なお、このような訴訟態度を今後も取るということか。

◆裁判長
被告は原告に対応して、準備書面(8)に対し検討して下さい。

◆原告側
また、本日は期日の関係を示した敬意が提出されるはずだったが。

◆被告側
準備中で、次回までに提出する。

◆裁判長
次回は被告側準備書面、12月8日の13:10から。

◆原告側
主張には意見陳述も必要ではないか。時間を取ってほしい。

◆裁判長
中途における意見陳述はあまりない。

◆原告側
あります。わたしの知る限り多数。

◆裁判長
意見陳述の位置づけは?書面で出すのが適切では。

◆原告側
裁判所に内容をしっかりご理解頂きたい。

◆裁判長
だったら事前に書面を頂いたほうが。

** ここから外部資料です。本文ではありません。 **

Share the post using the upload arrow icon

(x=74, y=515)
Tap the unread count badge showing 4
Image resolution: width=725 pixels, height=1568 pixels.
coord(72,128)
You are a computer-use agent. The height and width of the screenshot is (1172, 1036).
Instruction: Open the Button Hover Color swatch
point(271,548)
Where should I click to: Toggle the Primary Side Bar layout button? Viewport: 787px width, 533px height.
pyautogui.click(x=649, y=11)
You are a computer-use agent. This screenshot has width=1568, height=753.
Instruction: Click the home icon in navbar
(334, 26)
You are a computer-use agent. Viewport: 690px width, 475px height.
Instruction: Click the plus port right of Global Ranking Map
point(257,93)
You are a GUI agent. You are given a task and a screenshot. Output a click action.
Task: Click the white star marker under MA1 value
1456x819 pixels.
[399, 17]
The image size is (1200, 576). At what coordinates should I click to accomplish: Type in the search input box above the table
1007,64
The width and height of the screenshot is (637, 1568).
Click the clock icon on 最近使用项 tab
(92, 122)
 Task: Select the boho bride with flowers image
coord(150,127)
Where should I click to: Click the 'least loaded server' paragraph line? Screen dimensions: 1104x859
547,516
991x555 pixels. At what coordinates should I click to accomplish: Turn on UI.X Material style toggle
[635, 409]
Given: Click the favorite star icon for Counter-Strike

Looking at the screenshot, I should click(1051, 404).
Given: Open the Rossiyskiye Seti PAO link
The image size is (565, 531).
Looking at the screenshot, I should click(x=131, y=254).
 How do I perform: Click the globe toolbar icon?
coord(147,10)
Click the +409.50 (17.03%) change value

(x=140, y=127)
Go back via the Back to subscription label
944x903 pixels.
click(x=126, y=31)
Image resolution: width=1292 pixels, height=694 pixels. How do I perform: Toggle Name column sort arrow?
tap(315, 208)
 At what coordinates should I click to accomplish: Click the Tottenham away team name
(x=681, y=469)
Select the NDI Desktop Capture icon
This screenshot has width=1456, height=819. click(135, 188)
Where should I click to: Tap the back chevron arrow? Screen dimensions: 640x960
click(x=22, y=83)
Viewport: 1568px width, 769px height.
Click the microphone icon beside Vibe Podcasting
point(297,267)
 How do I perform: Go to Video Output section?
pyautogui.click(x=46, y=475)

その場だと「超」・能力が問われることになるし。

◆原告側
今回陳述時間を頂いたが、あまりに3分は短い。
書面に対して十分口頭で補足したい(裁判所に内容を理解してもらい進めたい)。

◆裁判長
我々は資料を読んで臨んでいるのだから、それは難しい。
次々回は1月27日で。

◆原告側
それであると被告側を読んですぐになる。2月半ばに。

◆裁判長
遅らせる?だとすると、「迅速でない」などと言われる(笑)

◆被告側
2月末だと遅いので・・・

◆裁判長
では2月17日 13:10から。